(Stored entries)

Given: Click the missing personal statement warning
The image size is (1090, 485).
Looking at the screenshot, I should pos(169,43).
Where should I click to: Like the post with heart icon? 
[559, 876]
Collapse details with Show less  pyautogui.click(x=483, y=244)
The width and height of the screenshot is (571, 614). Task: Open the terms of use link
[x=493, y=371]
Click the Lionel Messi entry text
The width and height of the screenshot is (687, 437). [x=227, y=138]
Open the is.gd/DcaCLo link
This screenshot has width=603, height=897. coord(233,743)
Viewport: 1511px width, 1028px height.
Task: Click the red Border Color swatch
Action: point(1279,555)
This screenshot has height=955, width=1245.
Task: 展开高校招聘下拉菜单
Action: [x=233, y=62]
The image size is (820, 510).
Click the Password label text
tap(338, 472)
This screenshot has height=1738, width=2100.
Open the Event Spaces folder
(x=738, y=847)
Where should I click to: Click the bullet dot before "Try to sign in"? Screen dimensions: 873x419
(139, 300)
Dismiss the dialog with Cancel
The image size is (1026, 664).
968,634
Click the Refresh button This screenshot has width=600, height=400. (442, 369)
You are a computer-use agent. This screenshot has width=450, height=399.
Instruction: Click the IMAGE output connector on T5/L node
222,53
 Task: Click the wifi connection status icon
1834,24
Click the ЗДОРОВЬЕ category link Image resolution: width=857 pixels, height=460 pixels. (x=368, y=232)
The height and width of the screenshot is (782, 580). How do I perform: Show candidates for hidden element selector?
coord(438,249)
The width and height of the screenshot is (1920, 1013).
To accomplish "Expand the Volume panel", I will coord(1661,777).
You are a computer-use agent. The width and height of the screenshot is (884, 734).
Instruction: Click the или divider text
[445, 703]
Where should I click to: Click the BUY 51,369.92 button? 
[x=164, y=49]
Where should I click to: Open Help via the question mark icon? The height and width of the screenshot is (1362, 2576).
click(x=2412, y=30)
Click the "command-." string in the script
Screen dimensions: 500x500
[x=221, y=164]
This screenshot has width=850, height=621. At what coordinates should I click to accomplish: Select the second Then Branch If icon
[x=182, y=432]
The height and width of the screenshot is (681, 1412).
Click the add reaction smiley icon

▶ **WHAT NEEDS TO BE DONE**: Put every line of the stored entries above into a Markdown table with the columns "No." and "Line", numbering the rows and leaving out blank lines.

▶ **SOLUTION FOR THIS TASK**:
| No. | Line |
|---|---|
| 1 | Given: Click the missing personal statement warning |
| 2 | The image size is (1090, 485). |
| 3 | Looking at the screenshot, I should pos(169,43). |
| 4 | Where should I click to: Like the post with heart icon?  |
| 5 | [559, 876] |
| 6 | Collapse details with Show less  pyautogui.click(x=483, y=244) |
| 7 | The width and height of the screenshot is (571, 614). Task: Open the terms of use link |
| 8 | [x=493, y=371] |
| 9 | Click the Lionel Messi entry text |
| 10 | The width and height of the screenshot is (687, 437). [x=227, y=138] |
| 11 | Open the is.gd/DcaCLo link |
| 12 | This screenshot has width=603, height=897. coord(233,743) |
| 13 | Viewport: 1511px width, 1028px height. |
| 14 | Task: Click the red Border Color swatch |
| 15 | Action: point(1279,555) |
| 16 | This screenshot has height=955, width=1245. |
| 17 | Task: 展开高校招聘下拉菜单 |
| 18 | Action: [x=233, y=62] |
| 19 | The image size is (820, 510). |
| 20 | Click the Password label text |
| 21 | tap(338, 472) |
| 22 | This screenshot has height=1738, width=2100. |
| 23 | Open the Event Spaces folder |
| 24 | (x=738, y=847) |
| 25 | Where should I click to: Click the bullet dot before "Try to sign in"? Screen dimensions: 873x419 |
| 26 | (139, 300) |
| 27 | Dismiss the dialog with Cancel |
| 28 | The image size is (1026, 664). |
| 29 | 968,634 |
| 30 | Click the Refresh button This screenshot has width=600, height=400. (442, 369) |
| 31 | You are a computer-use agent. This screenshot has width=450, height=399. |
| 32 | Instruction: Click the IMAGE output connector on T5/L node |
| 33 | 222,53 |
| 34 |  Task: Click the wifi connection status icon |
| 35 | 1834,24 |
| 36 | Click the ЗДОРОВЬЕ category link Image resolution: width=857 pixels, height=460 pixels. (x=368, y=232) |
| 37 | The height and width of the screenshot is (782, 580). How do I perform: Show candidates for hidden element selector? |
| 38 | coord(438,249) |
| 39 | The width and height of the screenshot is (1920, 1013). |
| 40 | To accomplish "Expand the Volume panel", I will coord(1661,777). |
| 41 | You are a computer-use agent. The width and height of the screenshot is (884, 734). |
| 42 | Instruction: Click the или divider text |
| 43 | [445, 703] |
| 44 | Where should I click to: Click the BUY 51,369.92 button?  |
| 45 | [x=164, y=49] |
| 46 | Where should I click to: Open Help via the question mark icon? The height and width of the screenshot is (1362, 2576). |
| 47 | click(x=2412, y=30) |
| 48 | Click the "command-." string in the script |
| 49 | Screen dimensions: 500x500 |
| 50 | [x=221, y=164] |
| 51 | This screenshot has width=850, height=621. At what coordinates should I click to accomplish: Select the second Then Branch If icon |
| 52 | [x=182, y=432] |
| 53 | The height and width of the screenshot is (681, 1412). |
| 54 | Click the add reaction smiley icon |